Recuerdo los salones literarios de los Leconte de Lisle (donde conocí
a Stéphane Mallarmé), Emmanuel des Essarts, Louis-Xavier de Ricard, Émile
Verhaeren o Henri de Régnier. Muchos procedíamos de familias exiliadas del
entorno francés –nos delataban los apellidos-: Heredia, Mendès, Silvestre…
Nos iba el preciosismo y, como toda corriente preocupada en
revitalizar la escena literaria, repudiábamos la anterior, sobre todo la caricatura
de lo inmediatamente precedente.

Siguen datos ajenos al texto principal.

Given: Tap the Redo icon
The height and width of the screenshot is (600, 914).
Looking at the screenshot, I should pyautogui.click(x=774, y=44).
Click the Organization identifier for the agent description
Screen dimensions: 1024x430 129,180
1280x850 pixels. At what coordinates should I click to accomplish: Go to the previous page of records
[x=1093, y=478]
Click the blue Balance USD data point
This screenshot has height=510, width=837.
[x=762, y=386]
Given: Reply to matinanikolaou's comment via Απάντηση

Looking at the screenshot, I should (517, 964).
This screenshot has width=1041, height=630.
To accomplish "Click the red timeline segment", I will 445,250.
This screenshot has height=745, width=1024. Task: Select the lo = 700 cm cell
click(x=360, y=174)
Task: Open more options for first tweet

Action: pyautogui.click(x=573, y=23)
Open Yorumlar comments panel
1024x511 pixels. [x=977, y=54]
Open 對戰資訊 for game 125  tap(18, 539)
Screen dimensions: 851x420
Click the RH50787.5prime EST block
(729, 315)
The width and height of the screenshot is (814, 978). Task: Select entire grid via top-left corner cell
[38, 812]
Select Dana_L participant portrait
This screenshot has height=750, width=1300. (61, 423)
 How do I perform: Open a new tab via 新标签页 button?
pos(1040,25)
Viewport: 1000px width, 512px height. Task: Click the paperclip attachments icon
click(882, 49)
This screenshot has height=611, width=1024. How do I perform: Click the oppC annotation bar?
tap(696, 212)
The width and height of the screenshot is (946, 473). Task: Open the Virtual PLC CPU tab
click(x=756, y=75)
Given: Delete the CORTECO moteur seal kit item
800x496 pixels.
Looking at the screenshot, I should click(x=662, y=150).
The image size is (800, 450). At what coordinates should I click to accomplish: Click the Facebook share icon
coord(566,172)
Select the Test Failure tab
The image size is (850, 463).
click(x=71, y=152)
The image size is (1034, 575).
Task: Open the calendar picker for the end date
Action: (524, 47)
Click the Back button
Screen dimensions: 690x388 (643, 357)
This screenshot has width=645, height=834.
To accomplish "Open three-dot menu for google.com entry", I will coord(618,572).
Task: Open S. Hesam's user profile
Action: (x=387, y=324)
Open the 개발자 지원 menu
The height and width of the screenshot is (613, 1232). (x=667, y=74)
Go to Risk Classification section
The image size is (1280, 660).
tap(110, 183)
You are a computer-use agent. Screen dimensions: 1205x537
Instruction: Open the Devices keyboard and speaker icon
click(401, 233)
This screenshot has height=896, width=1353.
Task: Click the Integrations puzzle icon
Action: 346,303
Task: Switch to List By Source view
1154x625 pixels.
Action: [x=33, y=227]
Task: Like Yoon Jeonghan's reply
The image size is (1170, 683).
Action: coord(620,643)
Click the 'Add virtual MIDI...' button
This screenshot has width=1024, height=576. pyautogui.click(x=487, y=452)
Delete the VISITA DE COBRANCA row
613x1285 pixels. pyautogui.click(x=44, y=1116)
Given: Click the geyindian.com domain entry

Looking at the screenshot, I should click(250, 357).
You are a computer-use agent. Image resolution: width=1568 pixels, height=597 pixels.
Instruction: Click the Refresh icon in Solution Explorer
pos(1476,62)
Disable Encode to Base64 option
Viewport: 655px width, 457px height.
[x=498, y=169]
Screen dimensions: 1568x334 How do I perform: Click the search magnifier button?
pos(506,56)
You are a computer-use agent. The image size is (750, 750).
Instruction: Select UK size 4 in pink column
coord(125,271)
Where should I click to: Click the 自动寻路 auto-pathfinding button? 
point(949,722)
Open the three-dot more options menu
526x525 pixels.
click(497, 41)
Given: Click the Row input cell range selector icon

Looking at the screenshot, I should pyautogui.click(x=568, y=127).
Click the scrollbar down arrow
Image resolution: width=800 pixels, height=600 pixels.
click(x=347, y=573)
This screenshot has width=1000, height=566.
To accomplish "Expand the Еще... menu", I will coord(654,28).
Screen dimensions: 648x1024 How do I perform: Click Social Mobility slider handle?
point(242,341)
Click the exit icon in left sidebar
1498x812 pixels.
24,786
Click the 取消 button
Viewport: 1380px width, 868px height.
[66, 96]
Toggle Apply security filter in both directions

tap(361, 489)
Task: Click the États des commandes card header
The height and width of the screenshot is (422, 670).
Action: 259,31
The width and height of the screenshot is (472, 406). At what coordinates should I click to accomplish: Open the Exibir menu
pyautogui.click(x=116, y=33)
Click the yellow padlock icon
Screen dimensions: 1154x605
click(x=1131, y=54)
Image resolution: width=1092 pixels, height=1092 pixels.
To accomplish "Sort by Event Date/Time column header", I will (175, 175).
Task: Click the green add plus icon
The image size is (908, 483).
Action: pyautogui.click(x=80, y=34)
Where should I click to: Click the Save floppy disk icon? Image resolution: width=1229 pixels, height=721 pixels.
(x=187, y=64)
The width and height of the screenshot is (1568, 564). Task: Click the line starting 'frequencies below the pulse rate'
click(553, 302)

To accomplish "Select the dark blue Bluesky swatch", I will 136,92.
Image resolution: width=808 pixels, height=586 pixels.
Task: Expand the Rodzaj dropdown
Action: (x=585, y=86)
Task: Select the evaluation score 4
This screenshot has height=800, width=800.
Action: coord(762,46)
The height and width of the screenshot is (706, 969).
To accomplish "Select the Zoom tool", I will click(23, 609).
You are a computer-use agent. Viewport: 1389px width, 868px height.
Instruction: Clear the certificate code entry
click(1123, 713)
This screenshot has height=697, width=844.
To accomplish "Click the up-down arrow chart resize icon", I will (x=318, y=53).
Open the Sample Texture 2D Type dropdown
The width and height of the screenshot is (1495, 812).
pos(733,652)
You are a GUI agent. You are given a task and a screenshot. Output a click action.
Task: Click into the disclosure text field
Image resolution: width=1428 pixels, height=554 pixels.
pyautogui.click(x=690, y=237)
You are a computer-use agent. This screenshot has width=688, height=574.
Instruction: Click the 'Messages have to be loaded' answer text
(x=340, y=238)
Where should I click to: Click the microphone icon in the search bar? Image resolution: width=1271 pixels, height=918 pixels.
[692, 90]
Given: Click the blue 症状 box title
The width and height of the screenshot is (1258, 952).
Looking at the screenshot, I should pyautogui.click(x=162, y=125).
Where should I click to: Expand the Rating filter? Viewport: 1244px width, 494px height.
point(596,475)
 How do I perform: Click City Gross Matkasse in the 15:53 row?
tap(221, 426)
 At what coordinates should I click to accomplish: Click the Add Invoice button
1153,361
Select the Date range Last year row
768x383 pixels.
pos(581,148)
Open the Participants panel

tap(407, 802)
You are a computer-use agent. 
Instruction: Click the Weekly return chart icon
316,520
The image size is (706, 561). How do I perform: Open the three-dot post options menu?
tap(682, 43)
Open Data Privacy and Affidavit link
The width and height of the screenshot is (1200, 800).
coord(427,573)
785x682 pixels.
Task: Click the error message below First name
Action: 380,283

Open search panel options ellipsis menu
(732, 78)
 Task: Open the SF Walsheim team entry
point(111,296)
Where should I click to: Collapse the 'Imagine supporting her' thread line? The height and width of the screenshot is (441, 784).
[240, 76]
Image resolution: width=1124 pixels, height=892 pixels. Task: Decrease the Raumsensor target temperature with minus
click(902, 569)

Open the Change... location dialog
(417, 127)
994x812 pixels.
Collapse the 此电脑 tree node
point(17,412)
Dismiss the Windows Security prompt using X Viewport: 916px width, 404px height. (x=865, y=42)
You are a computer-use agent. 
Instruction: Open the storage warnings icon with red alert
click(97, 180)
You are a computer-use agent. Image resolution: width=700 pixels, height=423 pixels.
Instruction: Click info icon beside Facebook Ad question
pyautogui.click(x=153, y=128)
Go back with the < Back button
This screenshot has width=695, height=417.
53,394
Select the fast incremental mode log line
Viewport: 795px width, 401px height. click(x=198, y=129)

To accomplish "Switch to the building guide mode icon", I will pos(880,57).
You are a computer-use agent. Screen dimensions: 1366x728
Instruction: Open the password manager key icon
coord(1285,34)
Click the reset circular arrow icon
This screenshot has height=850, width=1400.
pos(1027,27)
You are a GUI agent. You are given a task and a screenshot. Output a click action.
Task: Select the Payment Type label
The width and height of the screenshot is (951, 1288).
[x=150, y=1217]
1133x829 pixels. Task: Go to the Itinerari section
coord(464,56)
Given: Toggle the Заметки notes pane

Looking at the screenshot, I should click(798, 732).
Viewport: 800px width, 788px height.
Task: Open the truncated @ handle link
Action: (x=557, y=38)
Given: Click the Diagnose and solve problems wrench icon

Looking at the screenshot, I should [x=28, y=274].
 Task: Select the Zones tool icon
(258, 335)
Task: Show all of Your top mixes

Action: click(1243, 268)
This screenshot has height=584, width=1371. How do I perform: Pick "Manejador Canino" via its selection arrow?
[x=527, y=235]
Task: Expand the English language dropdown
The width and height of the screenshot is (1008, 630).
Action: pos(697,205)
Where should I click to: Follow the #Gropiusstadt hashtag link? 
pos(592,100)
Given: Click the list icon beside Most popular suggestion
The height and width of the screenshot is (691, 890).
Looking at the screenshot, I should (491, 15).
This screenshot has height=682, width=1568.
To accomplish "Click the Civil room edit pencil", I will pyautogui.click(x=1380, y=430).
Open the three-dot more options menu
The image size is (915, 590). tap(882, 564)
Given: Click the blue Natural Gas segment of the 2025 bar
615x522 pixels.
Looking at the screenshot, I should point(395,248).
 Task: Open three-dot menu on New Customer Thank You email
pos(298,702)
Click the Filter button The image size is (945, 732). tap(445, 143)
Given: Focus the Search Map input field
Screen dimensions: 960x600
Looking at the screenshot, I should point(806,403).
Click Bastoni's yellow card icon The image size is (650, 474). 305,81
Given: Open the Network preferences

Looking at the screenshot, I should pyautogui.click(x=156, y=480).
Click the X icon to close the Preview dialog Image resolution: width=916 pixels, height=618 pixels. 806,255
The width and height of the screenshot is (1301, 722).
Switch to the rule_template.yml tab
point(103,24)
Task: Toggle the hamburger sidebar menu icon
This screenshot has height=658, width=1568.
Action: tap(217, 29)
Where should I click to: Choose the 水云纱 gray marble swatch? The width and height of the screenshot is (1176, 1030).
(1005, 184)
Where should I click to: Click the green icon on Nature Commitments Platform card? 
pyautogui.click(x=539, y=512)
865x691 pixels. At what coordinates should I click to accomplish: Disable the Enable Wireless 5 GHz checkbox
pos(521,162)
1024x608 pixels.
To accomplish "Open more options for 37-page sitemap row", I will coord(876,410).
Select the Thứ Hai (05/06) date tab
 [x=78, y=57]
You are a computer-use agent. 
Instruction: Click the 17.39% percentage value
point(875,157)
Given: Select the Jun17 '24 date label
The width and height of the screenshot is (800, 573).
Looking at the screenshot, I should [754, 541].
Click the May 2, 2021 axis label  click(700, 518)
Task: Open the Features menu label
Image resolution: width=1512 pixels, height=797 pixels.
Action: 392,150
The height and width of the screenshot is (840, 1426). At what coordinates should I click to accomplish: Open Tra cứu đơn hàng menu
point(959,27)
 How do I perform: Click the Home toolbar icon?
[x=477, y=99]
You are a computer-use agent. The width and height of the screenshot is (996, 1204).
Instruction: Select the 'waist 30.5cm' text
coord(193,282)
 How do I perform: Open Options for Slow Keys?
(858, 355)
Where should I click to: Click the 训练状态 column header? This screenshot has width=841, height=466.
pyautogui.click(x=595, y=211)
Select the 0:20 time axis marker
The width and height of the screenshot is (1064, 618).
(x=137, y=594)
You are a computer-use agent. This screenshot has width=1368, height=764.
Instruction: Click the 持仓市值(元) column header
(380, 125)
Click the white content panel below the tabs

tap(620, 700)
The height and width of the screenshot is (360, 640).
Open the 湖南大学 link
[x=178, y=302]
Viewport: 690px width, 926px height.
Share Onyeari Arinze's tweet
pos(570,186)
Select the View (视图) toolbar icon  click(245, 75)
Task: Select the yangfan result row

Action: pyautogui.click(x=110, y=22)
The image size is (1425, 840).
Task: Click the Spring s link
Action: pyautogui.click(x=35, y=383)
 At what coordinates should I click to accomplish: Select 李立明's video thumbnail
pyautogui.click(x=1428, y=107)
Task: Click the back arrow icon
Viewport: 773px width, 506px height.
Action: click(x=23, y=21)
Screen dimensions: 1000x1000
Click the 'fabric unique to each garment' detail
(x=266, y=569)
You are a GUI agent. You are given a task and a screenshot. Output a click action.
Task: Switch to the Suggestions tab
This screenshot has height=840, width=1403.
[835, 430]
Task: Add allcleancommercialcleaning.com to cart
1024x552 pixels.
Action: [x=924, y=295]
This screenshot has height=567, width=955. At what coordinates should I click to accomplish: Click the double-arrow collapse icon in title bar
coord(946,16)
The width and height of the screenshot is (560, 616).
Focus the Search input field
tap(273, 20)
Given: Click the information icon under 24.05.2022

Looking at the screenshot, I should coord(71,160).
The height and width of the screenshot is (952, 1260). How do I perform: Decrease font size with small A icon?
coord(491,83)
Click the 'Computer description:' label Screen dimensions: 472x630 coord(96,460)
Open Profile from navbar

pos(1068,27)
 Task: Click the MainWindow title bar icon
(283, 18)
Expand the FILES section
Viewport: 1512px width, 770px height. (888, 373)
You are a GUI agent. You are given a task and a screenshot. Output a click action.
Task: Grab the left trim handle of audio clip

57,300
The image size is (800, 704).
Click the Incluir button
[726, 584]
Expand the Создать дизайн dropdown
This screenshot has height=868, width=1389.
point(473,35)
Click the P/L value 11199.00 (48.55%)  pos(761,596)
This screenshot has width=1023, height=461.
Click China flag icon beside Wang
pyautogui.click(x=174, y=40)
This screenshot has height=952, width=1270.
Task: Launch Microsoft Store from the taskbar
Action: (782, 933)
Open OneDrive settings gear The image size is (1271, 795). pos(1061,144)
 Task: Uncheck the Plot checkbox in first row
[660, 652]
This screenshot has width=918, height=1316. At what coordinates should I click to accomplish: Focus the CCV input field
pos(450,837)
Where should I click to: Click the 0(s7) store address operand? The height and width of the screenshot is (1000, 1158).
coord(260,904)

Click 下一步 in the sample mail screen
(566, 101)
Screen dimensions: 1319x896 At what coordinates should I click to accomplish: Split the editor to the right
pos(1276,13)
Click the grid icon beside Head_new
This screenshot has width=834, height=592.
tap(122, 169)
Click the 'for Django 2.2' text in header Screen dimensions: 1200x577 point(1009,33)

Y, siguiendo la teoría evolutiva de las
letras, también nos acabamos convirtiendo en pasto de burlas, defenestraciones
y desprecios varios por parte de los énfants
terribles que nos sucedieron en el Decadentismo y el Simbolismo.
Sin embargo, nuestra huella siempre hizo de intersección entre el
post-Romanticismo y las corrientes fin de
siècle, de tal manera que los Vigny, Gautier, Baudelaire o el citado
Mallarmé pasaron a engrosar nuestras filas, ya fuese como maestros, como inspiración
o como audaces catalizadores de todo aquello que se fuera cociendo en aquellas
reuniones y en las publicaciones ad hoc.
En el fondo todo se entremezcla y hasta se confunde. ¿No fue el
posterior Modernismo una mixtura entre Parnasianismo y Simbolismo?. Y no habría
que añadirle también Romanticismo, Decadentismo, Impresionismo o
Prerrafaelismo?. Siempre hay algo de todo ello en nosotros mismos: la pureza
siempre es y será engañosa.
En un primer momento los parnasianos pretendíamos ir por libre, pero
se acabó imponiendo una cierta “disciplina de movimiento”: se corría el riesgo
de un encasillamiento, pero también de una relevancia que nos trasladase a los
libros de texto y a la ansiada Posteridad.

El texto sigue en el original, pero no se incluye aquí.